ライター兼デザイナーの Craig Grannell が、新しい読者と読書をやめた読者を念頭に設計された定期的な「ジャンプオン」プログラムについて教えてくれました。どこから始めたらよいか分からない場合は、最新のプログラム 1874 (小売価格 2.45 ポンド) を試してみてください。
2000 ADは.cbz形式とPDF形式で発行されています。最初の購入は銀行で支払いが通らず、苦労しました。おそらく2000 ADがイギリスの出版物だからでしょう。別のクレジットカードで購入できました。
DRMフリーのコミックを提供している小規模出版社は他にもたくさんあります。幸いなことに、私のお気に入りのコミックビューアの開発者が、他にもたくさんの出版社を紹介してくれます…
DRMフリーのコミックを読む方法— PDFやコミックアーカイブを読めるアプリはあらゆるプラットフォームで数多くありますが、私のお気に入りはiPad用の無料アプリ「Chunky Reader」です。その理由をいくつかご紹介します。
- 無料ですが、いくつかの追加機能のロックを解除するには 2.99 ドルのアプリ内購入が必要です。
- 高速です。PDF、.cbz、.cbr ファイルを素早くレンダリングします。
- 見た目も素晴らしく、ページ遷移アニメーションも優れています。
- 低解像度のコミックをアップスケールし、コントラストや色合いの問題を修正できます。
- ペアレンタルコントロール機能を備えています。
- Transporter、Dropbox、Google Drive、OneDrive、Bitcasa、Box、Pogoplug、Copy、Mediafireなど、幅広いクラウドサービスに対応しています。Image Comicsアカウントから直接コミックを読み込むことも可能です。
でも、Chunky Readerの一番のお気に入り機能は、ページの一部を切り取って共有できる機能です。こんなことができるリーダーは他に見たことがありません。面白い記事を見つけて、友達やTwitterで共有したい時にぴったりです。
2.99ドルのProアップグレードを購入すると、ローカル共有フォルダ、FTPまたはSFTPサーバー、さらにはアプリ内蔵のWebサーバーからコミックを読み込む機能が追加されます。しかし、Chunky Readerが気に入ったなら、開発者のMichael Ferenduros氏を支援するためにも、アップグレードを購入するべきです。私はChunky Readerが長く続くことを願っているので、そうしました。
コミック愛好家の皆さんに、クラウドストレージのちょっとしたヒントをお伝えします。コミックをDropboxに保存したくなるかもしれませんが、2GBの空き容量がすぐに埋まってしまいます。しかし、数年前のプロモーションでBoxから50GBの無料容量をもらったのですが、一度も使っていません。そこで、コミックをそこに保存しています(今でも10GBは無料で提供されています)。Hazelアクションを設定して、.cbzまたは.cbrファイルをダウンロードフォルダからBoxフォルダに自動的に移動するようにしました。
最後に、「ジョシュ、DRMフリーのコミックブックを扱っている私のお気に入りの出版社を忘れてたよ!」とおっしゃる方もいるかもしれません。ええ、おそらくそうだったと思いますが、Chunky Readerのホームページにリストがあります。もし私たちが取り上げていないお気に入りの出版社があれば、コメント欄で教えてください。
小さな会社を応援しよう― 多くのコミックファンと同じように、私もComiXologyに裏切られたと感じています。しかし、結局のところ、これはビジネスであり、経営陣はAmazonへの販売が正しいと判断したのです。コミックファンとして、一夜にして消え去り、コレクションも一緒に消えてしまうかもしれない、閉鎖的なシステムに資金を投じてしまったことは、私たち自身の問題です。

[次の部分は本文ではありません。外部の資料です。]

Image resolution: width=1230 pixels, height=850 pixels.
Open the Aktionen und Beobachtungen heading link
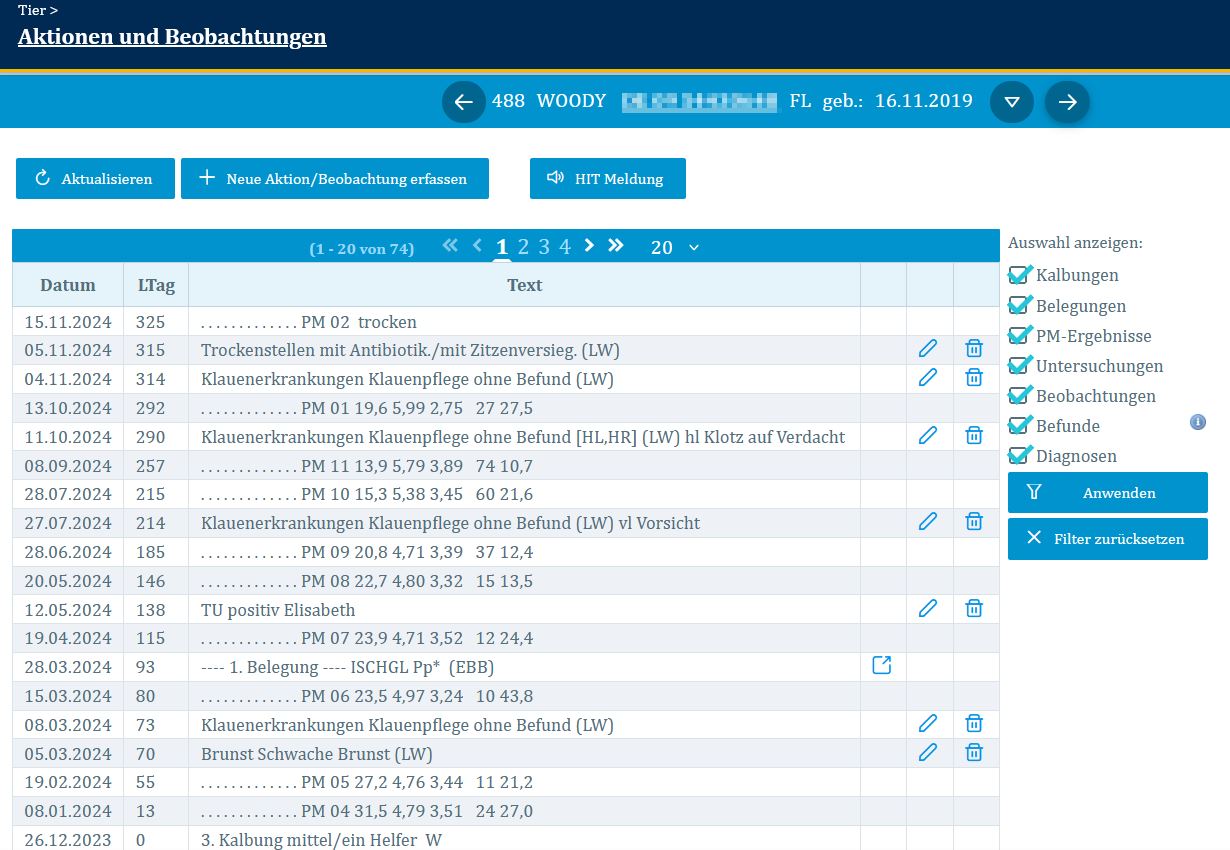172,38
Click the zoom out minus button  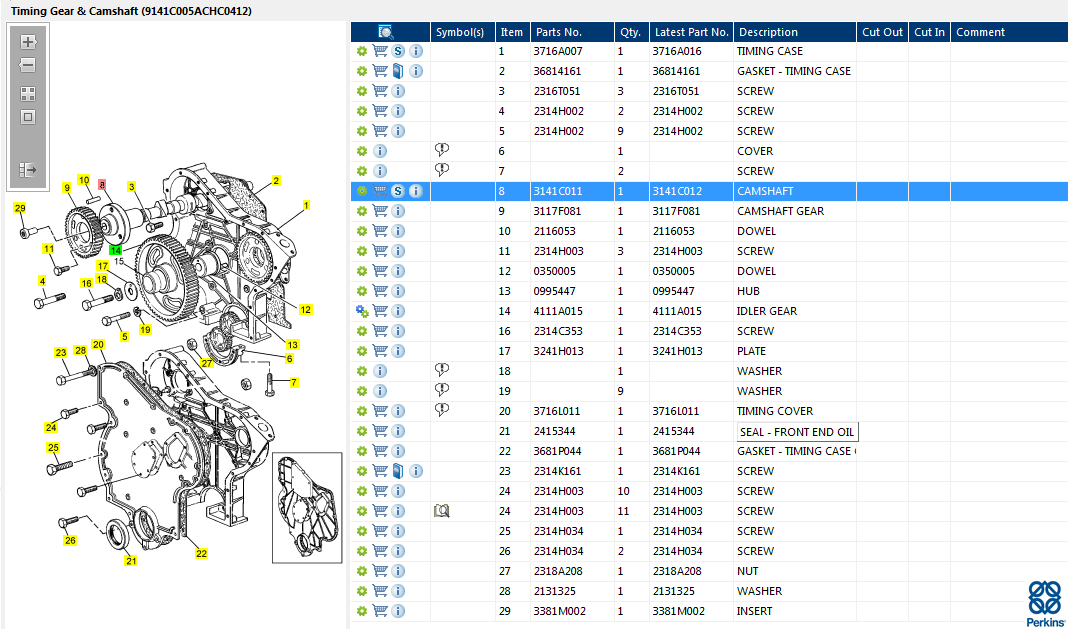(x=28, y=66)
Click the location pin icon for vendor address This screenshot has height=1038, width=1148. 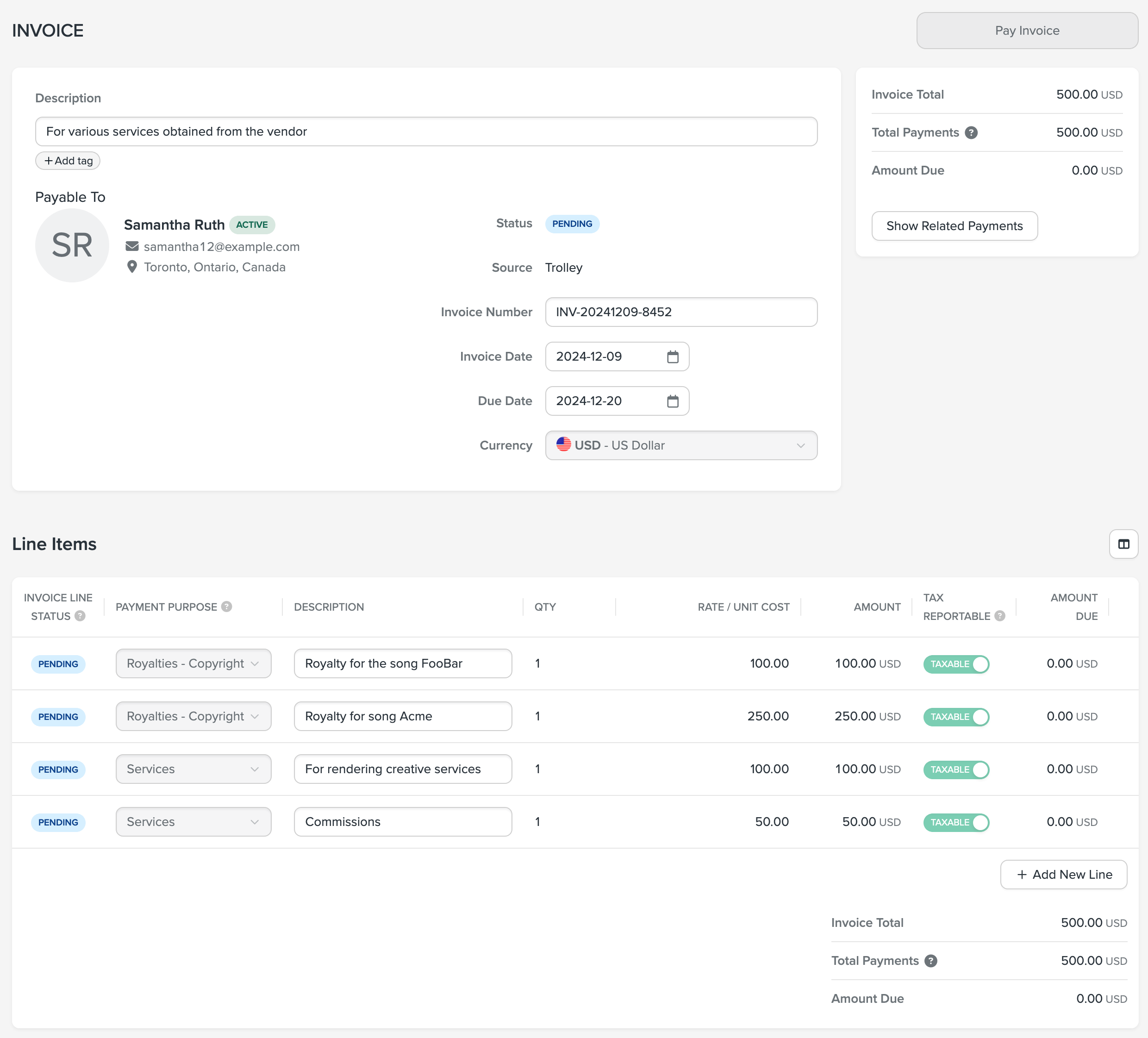point(132,267)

それどころか、コミックは大好きなのですが、大手出版社、特にマーベルの作品にますます魅力を感じなくなってきています。長年にわたり、彼らはナンセンスなプロットで、ますます理解しにくくなっているメガイベントのクロスオーバーへと舵を切ってきました。アンディ・イナトコ氏でさえ、最近のポッドキャスト「The Ihnatko Almanac」で、こうした理由やその他の理由でコミックへの興味を失っていると告白しています。

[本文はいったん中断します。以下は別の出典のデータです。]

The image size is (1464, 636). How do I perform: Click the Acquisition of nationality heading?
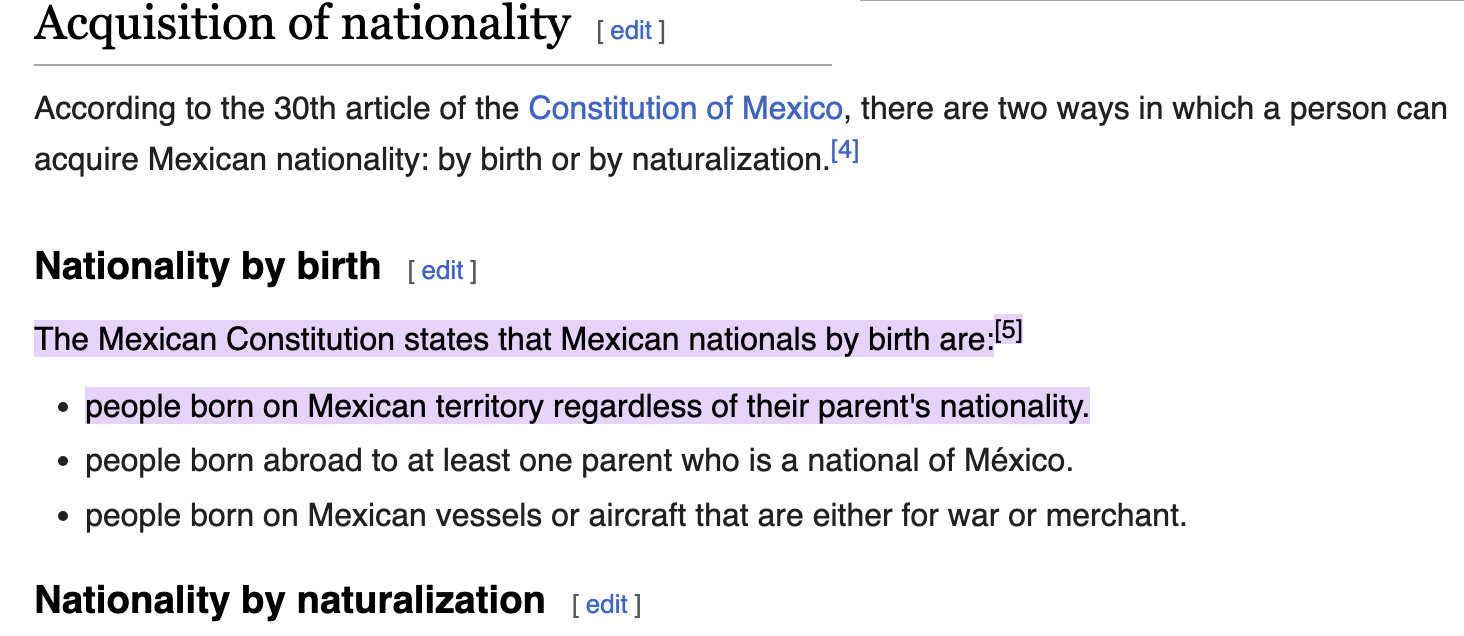(302, 24)
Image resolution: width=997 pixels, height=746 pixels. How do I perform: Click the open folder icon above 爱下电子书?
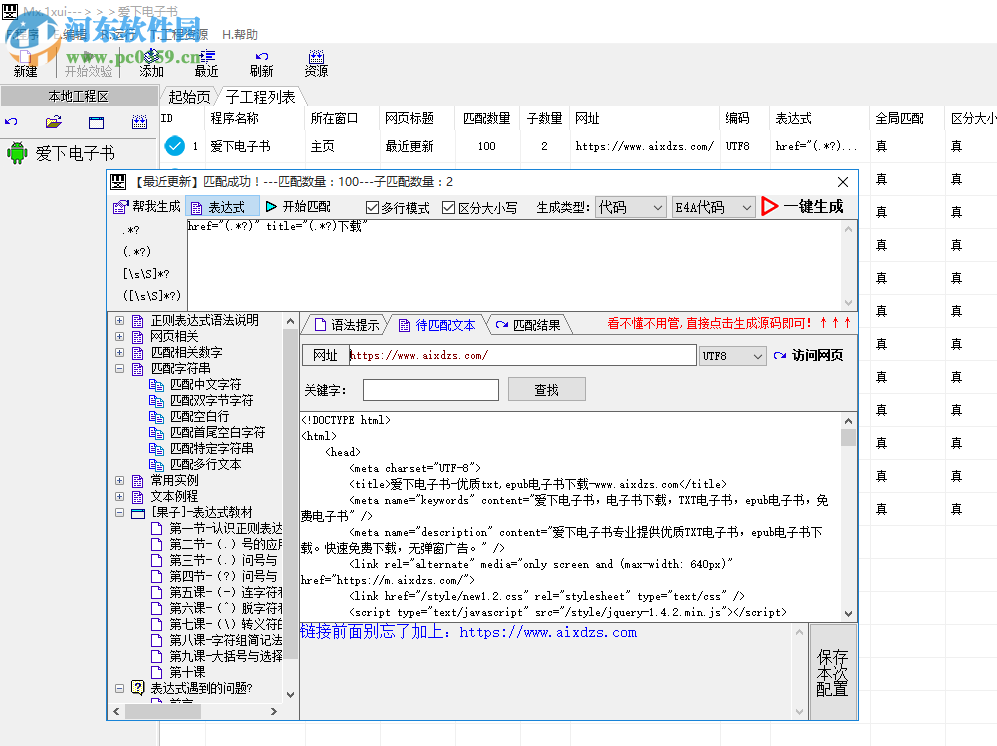coord(53,121)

ImageやValiantといった出版社から出版されている作品に出会えて、本当に新鮮な気持ちです。彼らの物語は斬新なアイデア、しっかりと練られたキャラクター、そして筋道が通っていて、私の知性を貶めるようなことはありません。それだけでなく、彼らは読者である私を信頼し、コミックのデジタル版を所有させてくれるほどです。だからこそ、私はこれらの出版社にお金を払うことにワクワクしています。

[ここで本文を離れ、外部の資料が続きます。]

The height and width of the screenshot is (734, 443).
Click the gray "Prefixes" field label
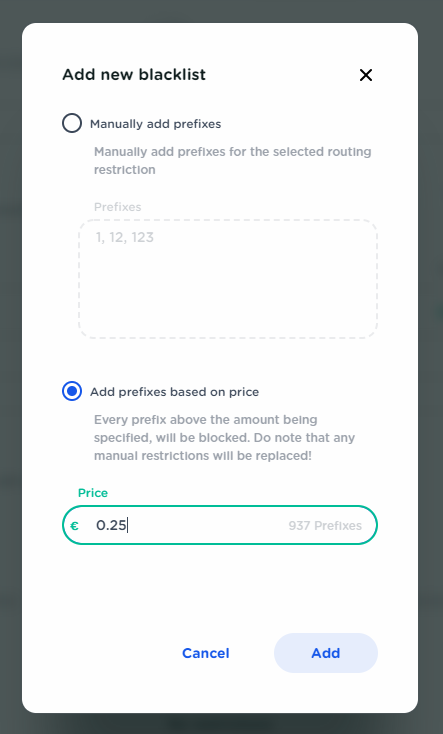pyautogui.click(x=118, y=207)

だからといって、マーベルを読むのをやめたわけではありません。Marvel Unlimitedのおかげで、年間定額料金で膨大なバックカタログにアクセスできます。(マーベルにはマット・フラクションの傑作『ホークアイ』など、良質な新刊もあります。)しかし、いつ消えてしまうかわからない単発の号を「買う」ことへの興味は薄れてしまいました。少なくとも、サブスクリプションサービスであれば、双方が所有権の条件について誠実に対応してくれます。